Excerpt provided –
________

So let's move from a relatively abstract concept - why some investors should avoid economic growth risk (and why governments shouldn't force them to eat some) - to why the P&A plan isn't nearly as fair as the authors claim. First, the plan assumes that there is some long-term appreciation to be had in house prices. Maybe, maybe not. If you look at the period from 1875 to 1940 on an inflation-adjusted basis, total housing stock price appreciation was less than 20%. Nobody knows what the future holds, but we've got a relatively recent example of a 65-year period where you can't get from current prices to original housing value levels. But let's say we don't want a worst-case scenario, we just want to put a value on the things right now. We need to do it right now for a reason: everybody in the groups above needs to sell those participation rights in house appreciation immediately: they've just taken a giant haircut on their income stream, there's no way to match the rights they've been given to future liabilities, and they need to dump the rights in order to fund purchases of other debt.

________

Listed entries –
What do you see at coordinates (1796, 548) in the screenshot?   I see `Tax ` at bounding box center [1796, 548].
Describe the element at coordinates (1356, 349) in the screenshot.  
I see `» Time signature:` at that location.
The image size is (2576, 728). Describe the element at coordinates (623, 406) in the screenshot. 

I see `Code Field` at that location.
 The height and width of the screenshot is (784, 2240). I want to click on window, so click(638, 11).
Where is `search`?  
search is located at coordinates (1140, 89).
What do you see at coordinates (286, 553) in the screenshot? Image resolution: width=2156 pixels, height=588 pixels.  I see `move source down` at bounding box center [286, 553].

________

Given problem A – Condense the paragraph in the passage on the P&A plan that begins "So let's move from a relatively abstract concept" into a brief bulleted list of its main facts.
Given problem B – Carry on the passage on the P&A plan, picking up immediately after its final sentence.

Exercise output A –
- The argument shifts from why some investors should avoid economic growth risk to why the P&A plan is less fair than its authors claim.
- The plan assumes house prices will appreciate over the long term, which may or may not happen.
- From 1875 to 1940, adjusted for inflation, total housing stock price appreciation was under 20%, a 65-year period in which current prices could not be carried back to original housing value levels.
- Setting aside a worst-case scenario, the participation rights still need to be valued right away.
- The affected groups must sell their rights in house appreciation immediately: their income stream has taken a large haircut, the rights cannot be matched to future liabilities, and selling them is necessary to fund purchases of other debt.

Exercise output B –
I don't know how to value those rights very easily. For one thing, the only more-or-less reliable way we have of calculating their value (NPV method, for those keeping score) requires you to know when the house will be sold. It looks to me like that's up to the homeowner, not the CDS owner. I don't think that losing 50% of a house's appreciation (if any) is going to make the buyer more willing to sell. In fact, I'd assume that any homeowner in that position will hang on to their current home a lot longer than he would if he was about to get 100% of the appreciation. Also, I have trouble imagining the government forcing a sale if a dying homeowner wants to leave his house - unsold - to his wife or disabled child. Not a lot of votes in supporting that kind of cruelty. I can't know when I'll ever see that gain. (P&A engage in some reprehensible statistical sleight of hand in their Slate article: why is an 11-year tenure a reasonable assumption and, more pointedly, why is 8% volatility - a truly unheard of figure except for the past 10 years - a reasonable number to plug in? And I thought CDS sellers used sketchy assumptions...) That makes it all but impossible to price the present value of my future participation in the sale of the home. It gets worse. Even if we hack together some sort of best-guess value for the participation rights, every one of the CDS buyers needs to sell right now. They're going to flood the market with stuff nobody can price well and that's a recipe or rock-bottom prices. They won't make enough back from the sale of the participation rights to buy enough new debt to match their liabilities and income streams. No chance. And when insurers, pensions, annuity companies and municipalities can't match, they're out of business - forced liquidation is mandated in every country in which they do business. You can see where I'm going: this plan, if adopted, would immediately force the government to do what it is currently trying desperately not to do: bail out the majority of the insurers, pensions etc...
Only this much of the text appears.